「木の酒」研究棟を新設 茨城・つくば森林総研 機器集約し製造効率化

新設された研究棟内に設置された減圧蒸留機=つくば市松の里

森林総合研究所(茨城県つくば市松の里)は、開発研究している木材の蒸留酒「木の酒」を製造する研究棟を新設した。製造に必要な発酵タンクや蒸留機といった機器を1カ所に集約。製造効率の向上のほか研修施設として活用し、民間企業に普及させるのが狙い。9日、報道機関などを対象に完成見学会を開いた。
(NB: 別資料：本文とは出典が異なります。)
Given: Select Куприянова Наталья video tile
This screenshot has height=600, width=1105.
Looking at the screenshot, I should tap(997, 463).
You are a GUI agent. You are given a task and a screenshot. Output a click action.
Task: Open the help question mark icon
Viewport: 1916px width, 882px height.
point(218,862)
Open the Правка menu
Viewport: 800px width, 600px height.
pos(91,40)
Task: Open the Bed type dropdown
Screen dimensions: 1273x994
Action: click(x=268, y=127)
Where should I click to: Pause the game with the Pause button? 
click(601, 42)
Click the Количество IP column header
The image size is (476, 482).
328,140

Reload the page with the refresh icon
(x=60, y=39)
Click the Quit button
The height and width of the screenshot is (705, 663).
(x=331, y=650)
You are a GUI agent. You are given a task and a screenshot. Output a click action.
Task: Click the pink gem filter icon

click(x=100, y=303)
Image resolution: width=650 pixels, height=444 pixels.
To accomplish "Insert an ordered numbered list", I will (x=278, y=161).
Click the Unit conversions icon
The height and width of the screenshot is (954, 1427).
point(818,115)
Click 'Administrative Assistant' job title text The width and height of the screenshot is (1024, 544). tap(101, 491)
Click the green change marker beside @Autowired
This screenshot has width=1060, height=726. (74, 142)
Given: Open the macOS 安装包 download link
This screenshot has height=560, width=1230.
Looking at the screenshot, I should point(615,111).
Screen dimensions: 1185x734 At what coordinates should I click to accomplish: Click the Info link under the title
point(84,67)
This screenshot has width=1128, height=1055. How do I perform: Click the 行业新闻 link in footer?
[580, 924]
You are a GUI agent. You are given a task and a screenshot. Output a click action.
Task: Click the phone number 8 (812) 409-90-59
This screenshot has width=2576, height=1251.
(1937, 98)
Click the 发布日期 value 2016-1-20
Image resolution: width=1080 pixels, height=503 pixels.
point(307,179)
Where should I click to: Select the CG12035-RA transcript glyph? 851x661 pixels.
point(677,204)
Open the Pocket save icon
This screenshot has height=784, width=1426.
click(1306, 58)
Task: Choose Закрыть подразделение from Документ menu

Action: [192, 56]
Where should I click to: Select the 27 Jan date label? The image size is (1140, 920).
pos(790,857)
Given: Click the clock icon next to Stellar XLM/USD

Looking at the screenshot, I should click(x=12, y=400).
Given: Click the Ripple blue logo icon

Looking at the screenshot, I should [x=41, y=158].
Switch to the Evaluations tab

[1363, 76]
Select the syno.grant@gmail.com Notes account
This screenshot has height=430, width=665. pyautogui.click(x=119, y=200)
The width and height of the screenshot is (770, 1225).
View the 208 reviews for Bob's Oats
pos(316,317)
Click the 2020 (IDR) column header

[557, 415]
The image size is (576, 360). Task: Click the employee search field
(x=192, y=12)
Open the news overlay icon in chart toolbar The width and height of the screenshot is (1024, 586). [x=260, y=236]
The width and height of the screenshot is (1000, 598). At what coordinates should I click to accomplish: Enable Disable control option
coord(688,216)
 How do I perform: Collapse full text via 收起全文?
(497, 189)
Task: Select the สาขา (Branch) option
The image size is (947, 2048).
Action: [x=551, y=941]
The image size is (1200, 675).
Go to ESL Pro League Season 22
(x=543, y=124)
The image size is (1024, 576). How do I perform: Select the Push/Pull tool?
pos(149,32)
木の酒は、木材に食品用の酵素と酵母を加え、アルコール発酵させて造る。樹種によって味や香りに特徴がある。同研究所は木材を使ったバイオエタノール燃料の研究を進める過程で、食品にも応用できると考え、2017年から飲用アルコールの試験を始めた。

現在はスギ、シラカンバ、ミズナラ、クロモジの4樹種を蒸留酒にし、生産工程を確立したり安全性を確認したりと、実用化に向けた研究を進めている。

新設したのは「木質バイオマス変換新技術研究棟(木の酒研究棟)」。床面積約140平方メートルの平屋で、研究所内外に分散していた五つの製造機器を1カ所に集めた。その結果、製造日数は従来の半分の1週間に短縮でき、効率が上がったという。

また、木材から蒸留酒が出来上がるまでの全工程を一つの施設で見られるため、木の酒の事業展開を検討する民間企業や団体が、製造技術を学ぶ研修施設としても活用できる。

同研究所によると、商品化に向けて特許契約を結んでいるのは4社で、数社が事業化を希望している。